SOURCE EXTRACT
FIRST DISTRICT COURT OF APPEAL STATE OF FLORIDA
May 2, 2019
269 So. 3d 662 (Fla. Dist. Ct. App. 2019)

Opinion

No. 1D17-5193

05-02-2019

Kenneth L. DOWELL, d/b/a Ken's Paint & Body, Appellant, v. STATE FARM MUTUAL AUTOMOBILE INSURANCE COMPANY, Appellee.

Danny L. Kepner and Louis "Trip" Maygarden of Shell, Fleming, Davis & Menge, P.A., Pensacola, for Appellant. Jared P. Gann of Kirkland, McGhee & Gann, Pensacola, for Appellee.


Danny L. Kepner and Louis "Trip" Maygarden of Shell, Fleming, Davis & Menge, P.A., Pensacola, for Appellant.

Jared P. Gann of Kirkland, McGhee & Gann, Pensacola, for Appellee.

Per Curiam.

Kenneth L. Dowell, d/b/a Ken's Paint & Body ("Dowell"), challenges the trial court's order granting summary judgment to State Farm Mutual Automobile Insurance Company ("State Farm") in an action arising from a vehicle lien claimed by Dowell for towing and service charges. The trial court determined that Dowell's failure to provide timely notice of the lien to the vehicle owner was fatal to each of Dowell's theories of recovery against State Farm. We agree and affirm.

Background

On March 15, 2014, at the request of law enforcement, Dowell towed a disabled 2011 Jeep Compass from a crash scene to his towing business. At the scene of the accident, law enforcement provided Dowell with the vehicle owner's name and address, and the vehicle tag and identification numbers.

DATA ROWS
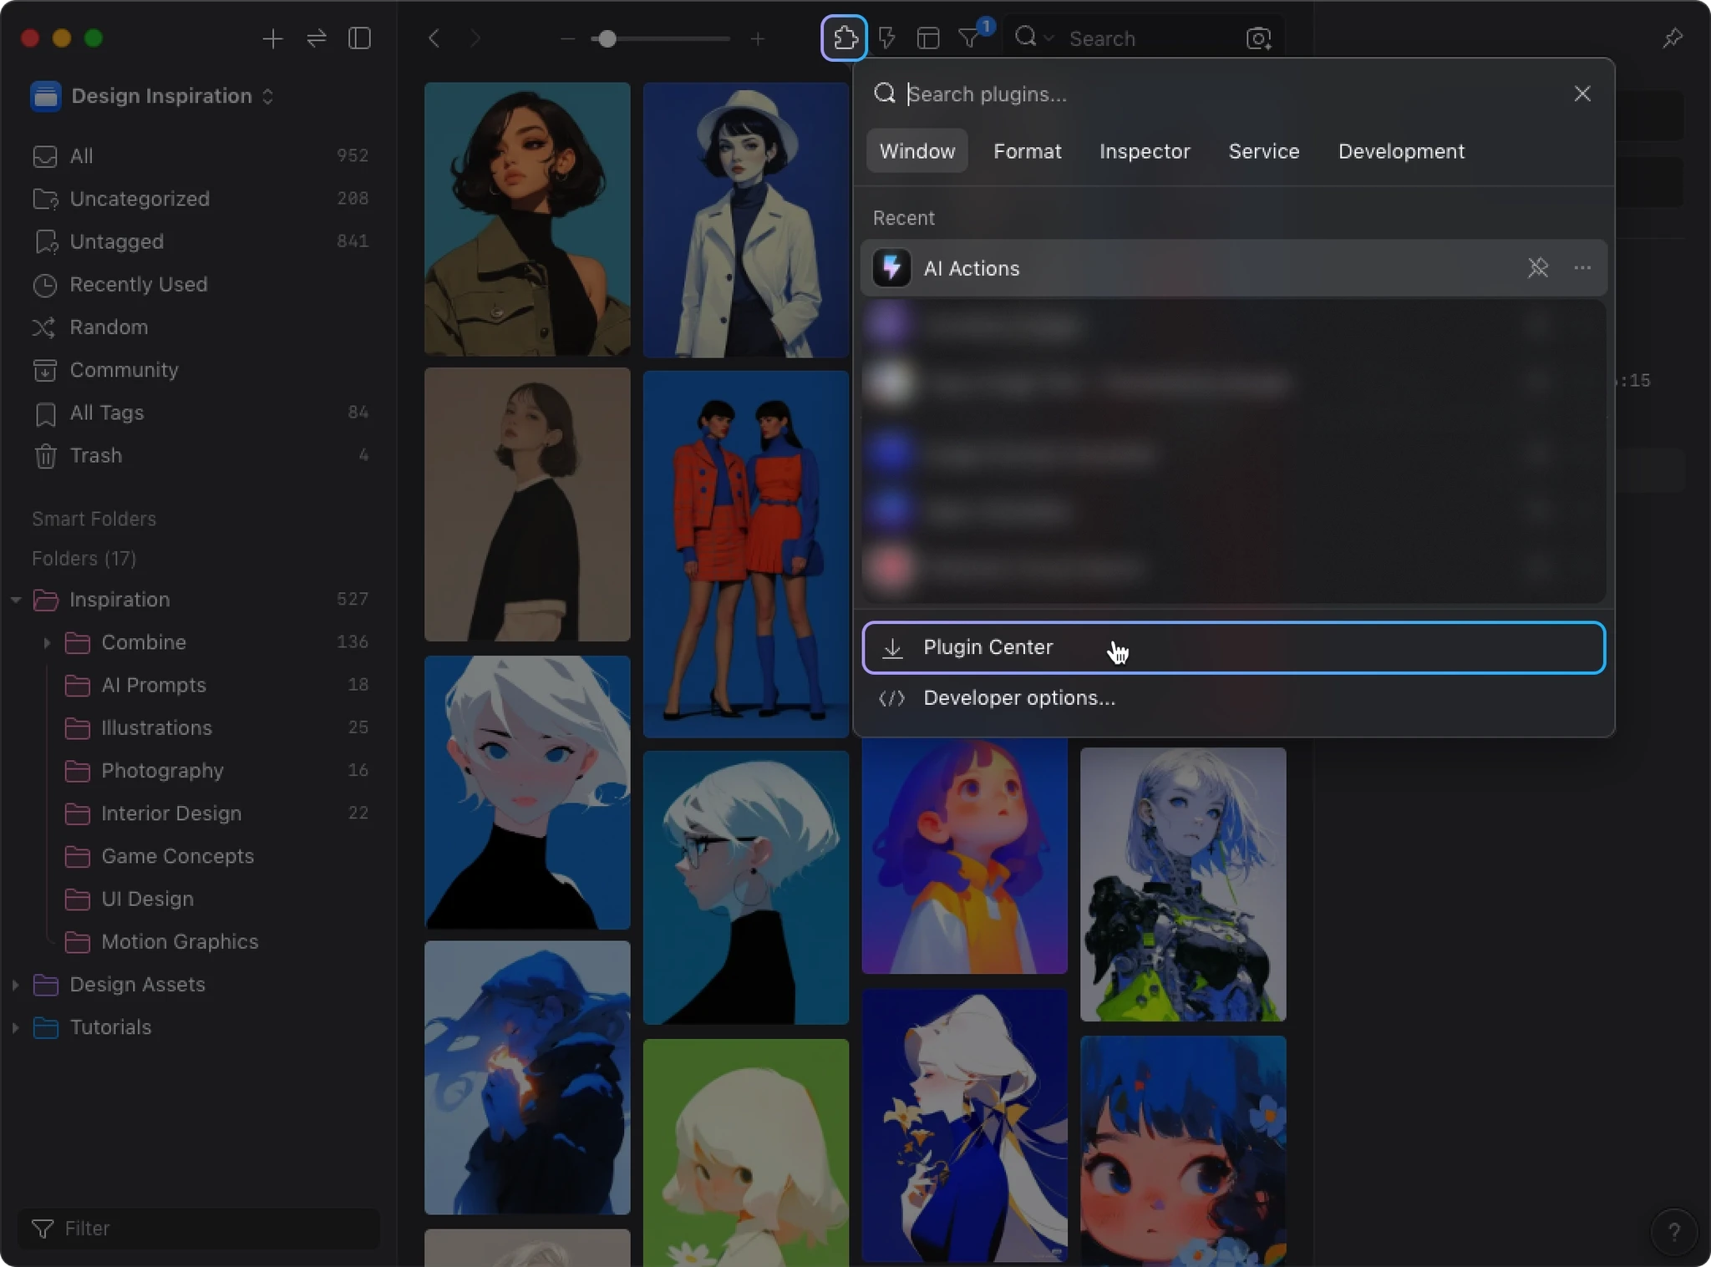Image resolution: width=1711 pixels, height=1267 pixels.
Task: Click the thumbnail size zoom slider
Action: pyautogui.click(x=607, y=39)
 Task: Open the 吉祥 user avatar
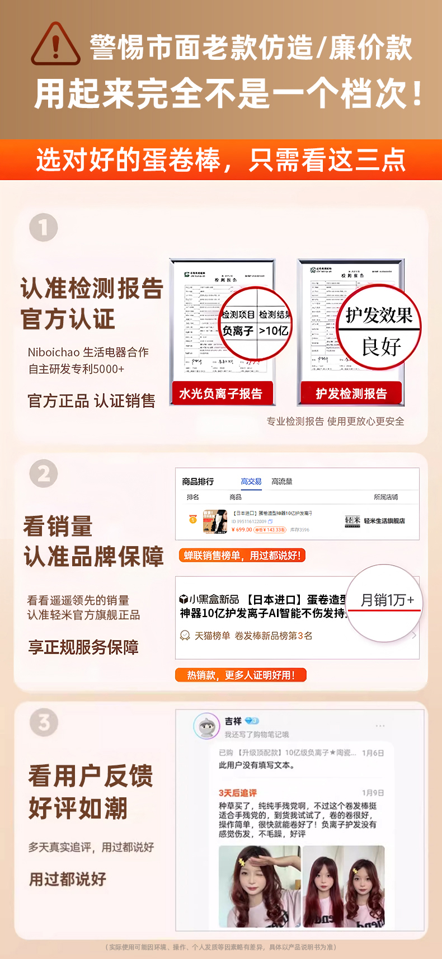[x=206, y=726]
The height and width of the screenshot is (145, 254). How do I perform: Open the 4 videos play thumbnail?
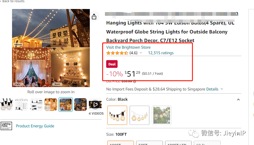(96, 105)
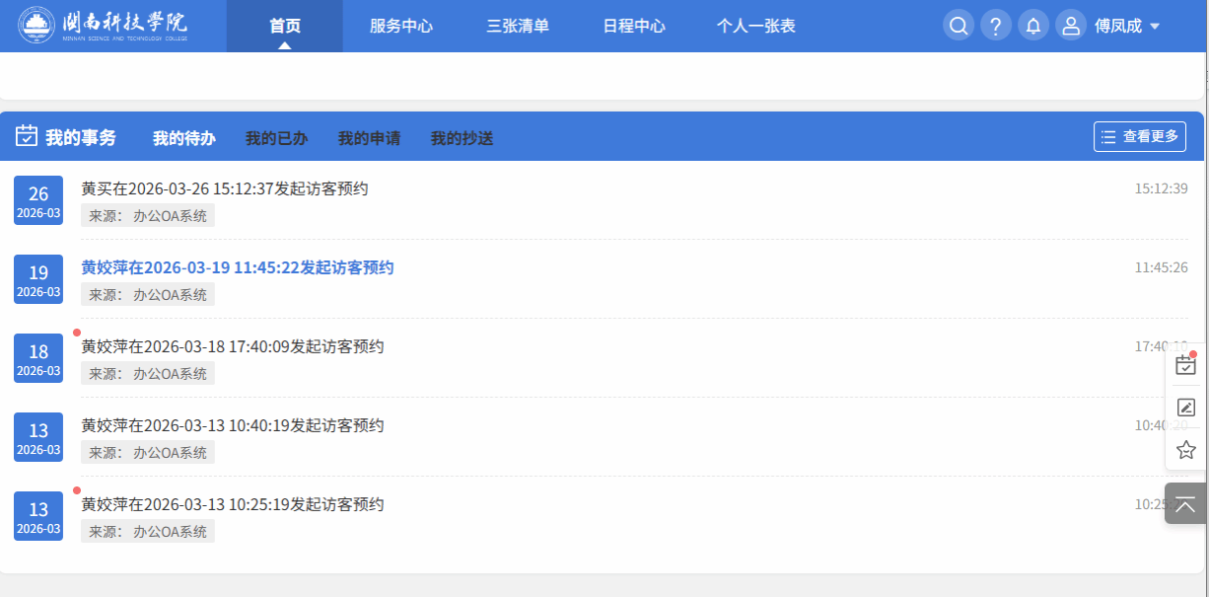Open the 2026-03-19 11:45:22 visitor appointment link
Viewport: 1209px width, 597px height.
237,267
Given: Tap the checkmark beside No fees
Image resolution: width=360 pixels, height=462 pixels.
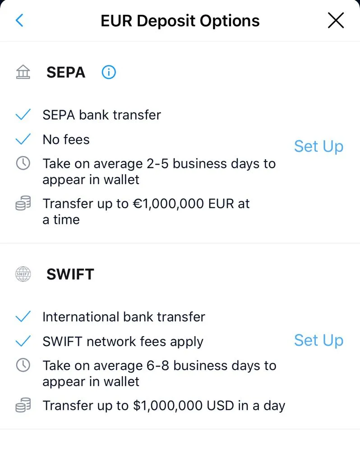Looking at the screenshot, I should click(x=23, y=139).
==
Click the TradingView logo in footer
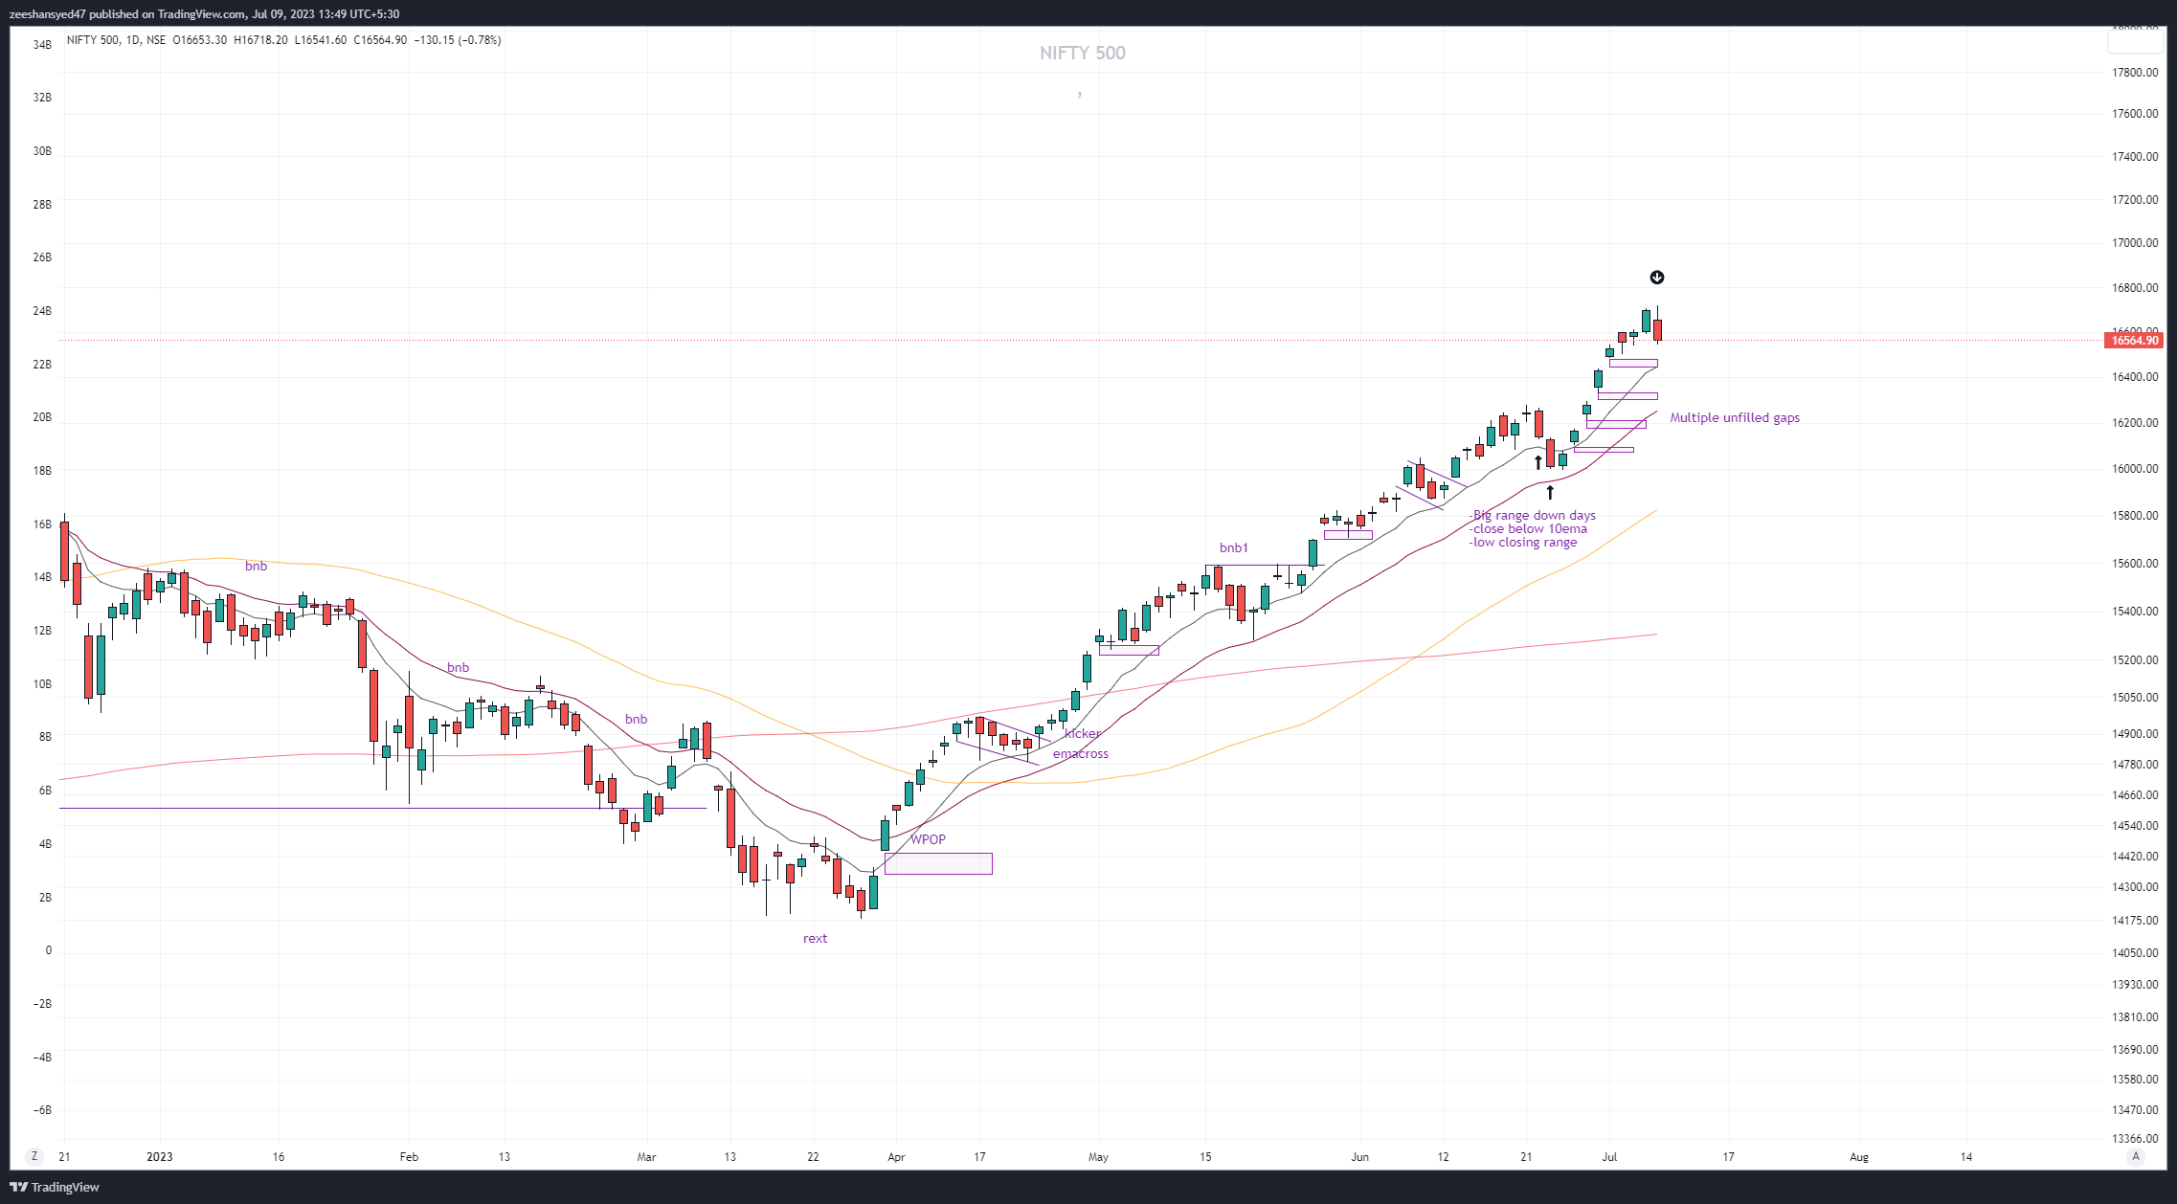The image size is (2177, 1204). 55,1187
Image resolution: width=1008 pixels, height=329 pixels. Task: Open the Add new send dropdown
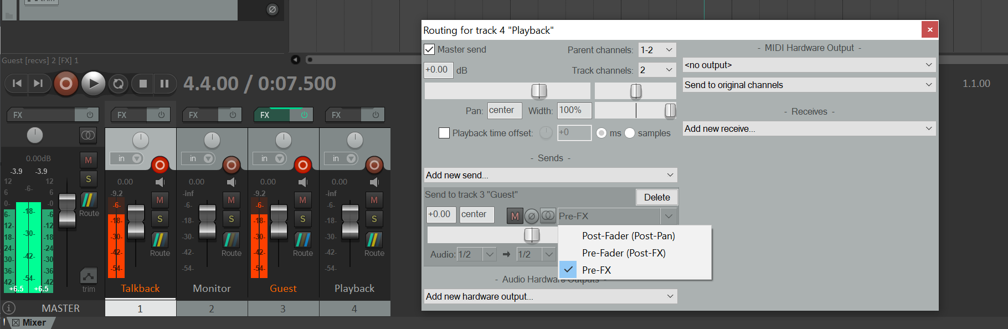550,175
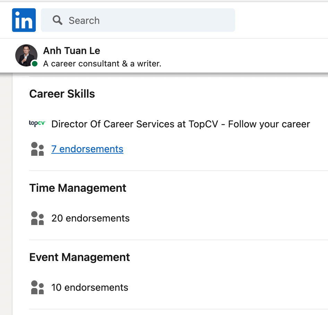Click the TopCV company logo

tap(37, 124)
==
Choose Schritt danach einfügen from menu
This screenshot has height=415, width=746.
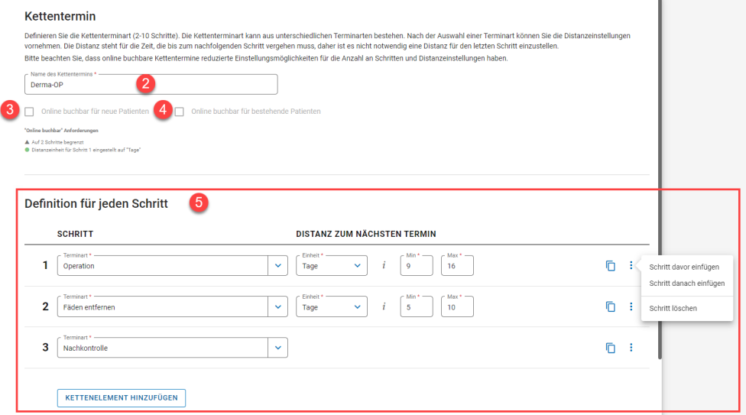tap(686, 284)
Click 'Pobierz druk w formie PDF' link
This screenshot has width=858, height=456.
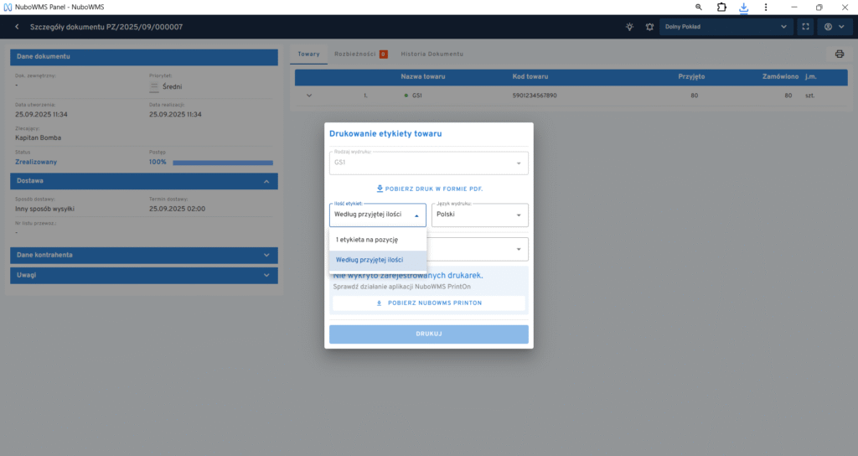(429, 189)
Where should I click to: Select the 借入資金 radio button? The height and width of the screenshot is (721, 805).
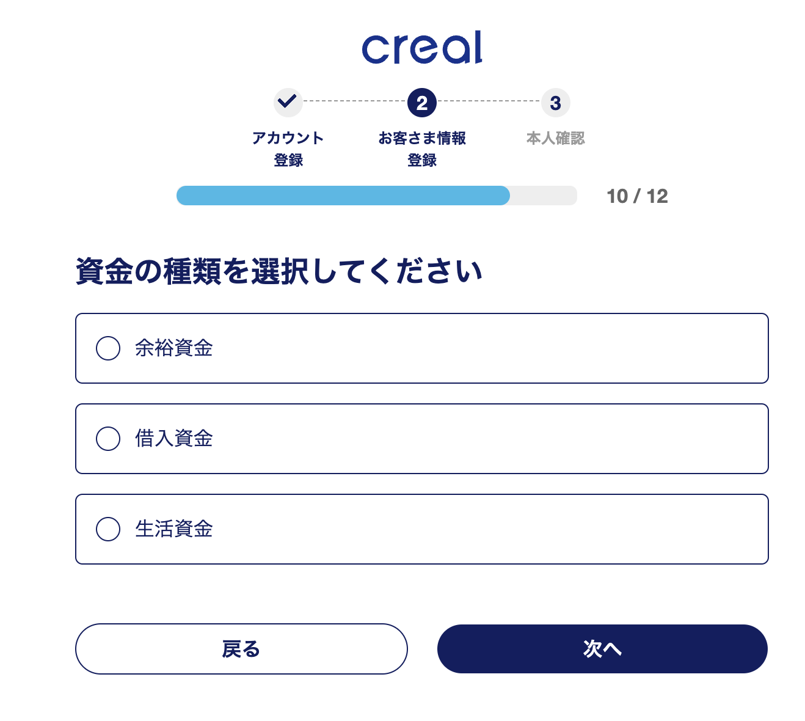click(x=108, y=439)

EXERCISE
Please copy the court opinion word for word, from "No. 1D17-5193" up to and including "Per Curiam.".

FINISHED ANSWER
No. 1D17-5193

05-02-2019

Kenneth L. DOWELL, d/b/a Ken's Paint & Body, Appellant, v. STATE FARM MUTUAL AUTOMOBILE INSURANCE COMPANY, Appellee.

Danny L. Kepner and Louis "Trip" Maygarden of Shell, Fleming, Davis & Menge, P.A., Pensacola, for Appellant. Jared P. Gann of Kirkland, McGhee & Gann, Pensacola, for Appellee.


Danny L. Kepner and Louis "Trip" Maygarden of Shell, Fleming, Davis & Menge, P.A., Pensacola, for Appellant.

Jared P. Gann of Kirkland, McGhee & Gann, Pensacola, for Appellee.

Per Curiam.